Metn 2021 - Ongoing
Georges el Haibe, Nicolas Carayon, and Lucy Semaan
The Metn project is a multi-disciplinary strategy that assesses the remaining Maritime Cultural Heritage in a heavily urbanised region. The project runs under the scientific direction of Dr Georges el Haibe (INRAP, IFPO) in collaboration with Dr Lucy Semaan (HFF Lebanon) and Dr Nicolas Carayon (Ipso Facto). The area constitutes an important locality considering its proximity to Beirut: Located on the main antique road linking the ancient city-ports of Byblos and Beirut, some five km north-east from the capital, the region of al Metn played a pivotal role since prehistoric times (El Haibe 2020). The maritime aspect project is divided into two portions, tackling land and sea.
Due to the saturation of the two nearby landfills of Bourj Hammoud and Jdeideh, and the lack of a sustainable waste management plan, a coastal development project named “Linord” is expected to be relaunched following a decision by the Council of Ministers in September 2019. This project, which was abandoned in the late 1990s, is an old land reclamation project of Beirut’s northern coastline. It aims to extend over nearly 200 hectares on the coast between the Beirut River and Antelias by landfilling the sea. Consequently, the rescue project took place to assess the archaeological assets of the area that might be threatened by construction works.
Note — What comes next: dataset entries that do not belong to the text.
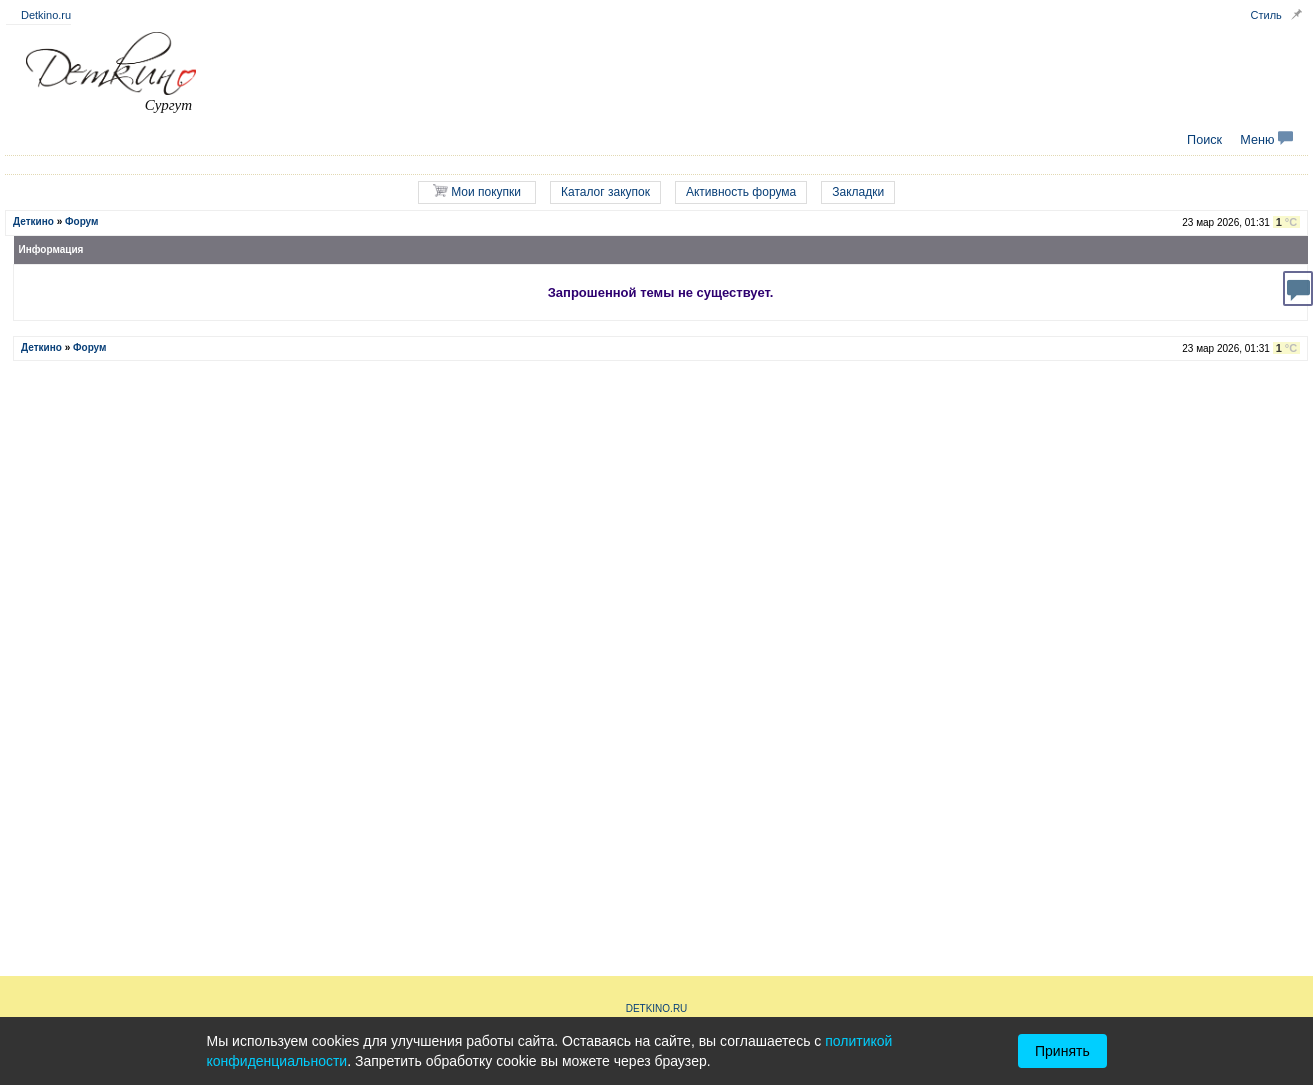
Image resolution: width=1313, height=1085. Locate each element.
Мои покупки (477, 191)
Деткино (33, 221)
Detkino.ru (46, 15)
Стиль (1266, 15)
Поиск (1204, 140)
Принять (1062, 1051)
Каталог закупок (605, 192)
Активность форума (741, 192)
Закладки (858, 192)
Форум (81, 221)
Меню (1266, 140)
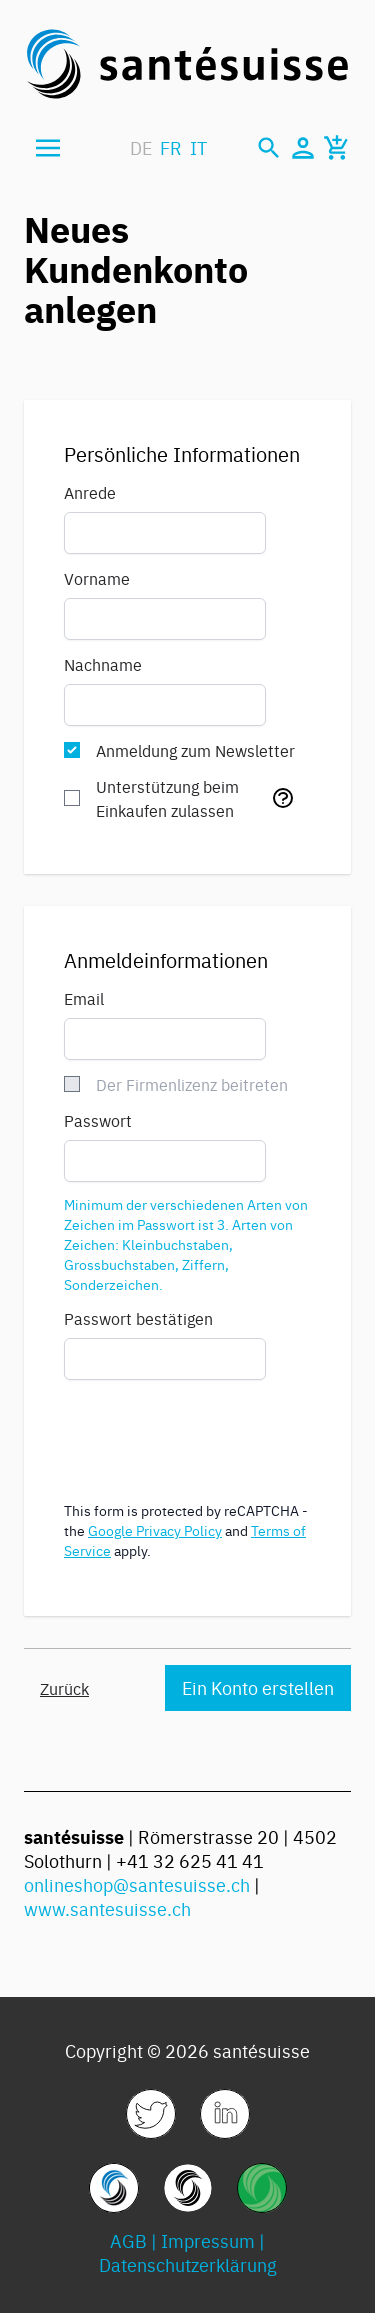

The team visited key locations in Metn with the objective of understanding the development of the landscape and identifying potential locations where cores can be sampled. The area consists of a narrow plane that extends from the Mont-Lebanon Mountain range in the east to the sea in the west and is delimitated by the rivers of Nahr el Mot in the south and Nahr el Kalb in the north. A pedestrian survey was undertaken along the rivers of Nahr el Mot, Nahr Antelias, and Nahr el Kalb, as well as the mouths of these rivers on the coast. The team also surveyed the coastal stretch from the boat, to identify possible remains of the original coastline and investigate the river mouths from a sea perspective. Since the area is heavily urbanised, the team could only locate one or two potential locations to collect core samples at Nahr El Mot and at Nahr Antelias.
In summer 2023, the HFF-Lebanon team undertook a marine geophysical survey of the targeted area with the use of a WASSP Multi Beam Echo Sounder, F3 Series 160kHz, and a Starfish Side Scan Sonar (SSS). The aim was to rapidly assess the underwater cultural heritage and obtain additional bathymetric data for a comprehensive understanding of the seabed topography. The project also served as a training and teaching platform for students of the Marine Sciences and Culture program at the American University of Beirut. The survey is ongoing and will resume at the end of the year 2023. Subsequent to the processing of the data, a ground-truthing survey is envisaged to verify potential points of interest.